Section du document =
Port des Barques

Port des Barques

vendredi 25 octobre 2019

À propos de Diderot face à un tableau de Chardin en 1763

 
Denis Diderot écrivait à propos d'un tableau de Chardin, exposé au Salon de peinture de 1763, ceci:

         Il y a au Salon plusieurs petits tableaux de Chardin; ils représentent presque tous des fruits avec des accessoires d'un repas. C'est la nature même; les objets sont hors de la toile et d'une vérité à tromper les yeux.

         Celui qu'on voit en montant l'escalier mérite surtout l'attention. L'artiste a placé sur une table un vase de vieille porcelaine de la Chine, deux biscuits, un bocal rempli d'olives, une corbeille de fruits, deux verres à moitié pleins de vin, une bigarade avec un pâté.

         Pour regarder les tableaux des autres, il semble que j'aie besoin de me faire des yeux; pour voir ceux de Chardin, je n'ai qu'à garder ceux que la nature m'a donnés et m'en bien servir.

Travail demandé =
Recopiez sans rien changer le passage du texte ci-dessus sur Diderot et Chardin, en commençant par « À propos de » et en poursuivant jusqu'à « m'en bien servir. ».

Segment de données =
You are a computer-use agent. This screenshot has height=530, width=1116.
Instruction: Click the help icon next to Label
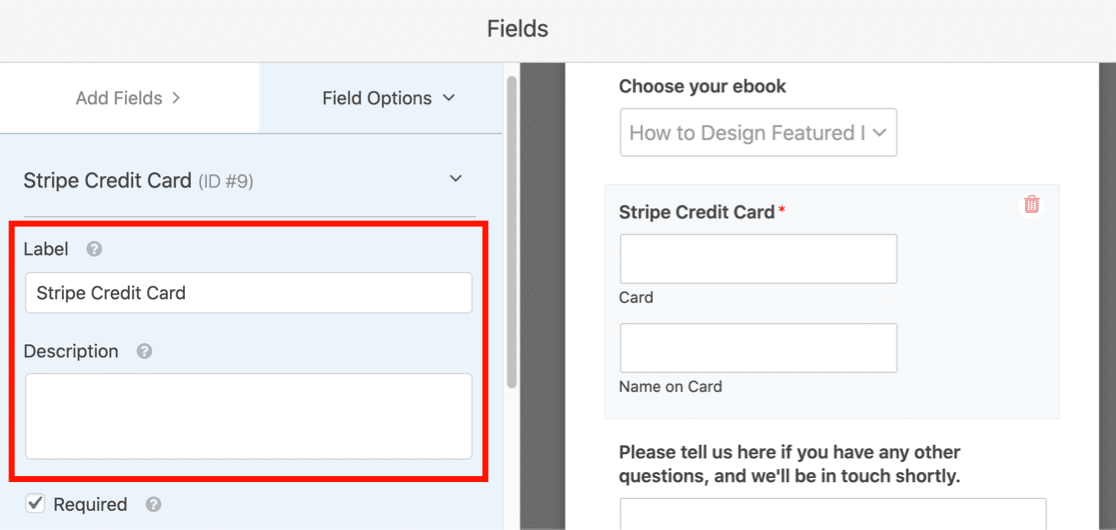pos(94,250)
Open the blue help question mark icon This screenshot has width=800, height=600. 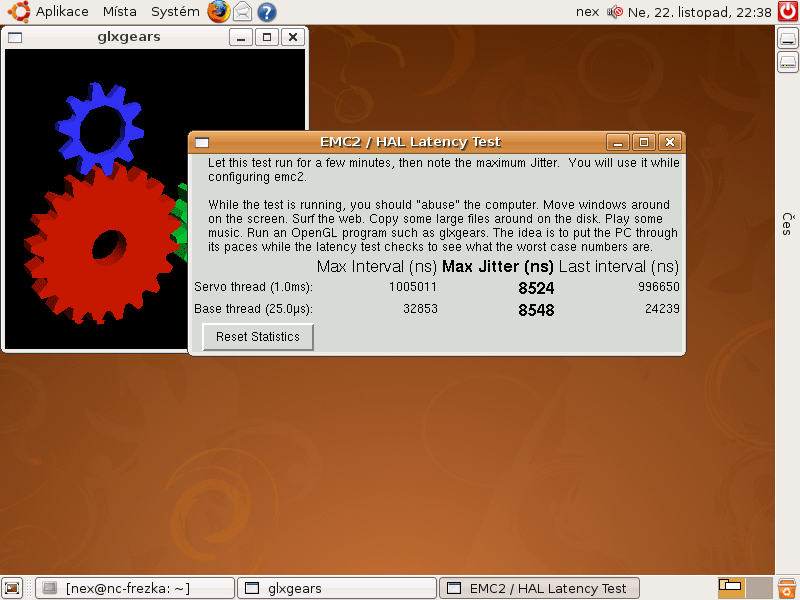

Problème résolu =
À propos de Diderot face à un tableau de Chardin en 1763

 
Denis Diderot écrivait à propos d'un tableau de Chardin, exposé au Salon de peinture de 1763, ceci:

         Il y a au Salon plusieurs petits tableaux de Chardin; ils représentent presque tous des fruits avec des accessoires d'un repas. C'est la nature même; les objets sont hors de la toile et d'une vérité à tromper les yeux.

         Celui qu'on voit en montant l'escalier mérite surtout l'attention. L'artiste a placé sur une table un vase de vieille porcelaine de la Chine, deux biscuits, un bocal rempli d'olives, une corbeille de fruits, deux verres à moitié pleins de vin, une bigarade avec un pâté.

         Pour regarder les tableaux des autres, il semble que j'aie besoin de me faire des yeux; pour voir ceux de Chardin, je n'ai qu'à garder ceux que la nature m'a donnés et m'en bien servir.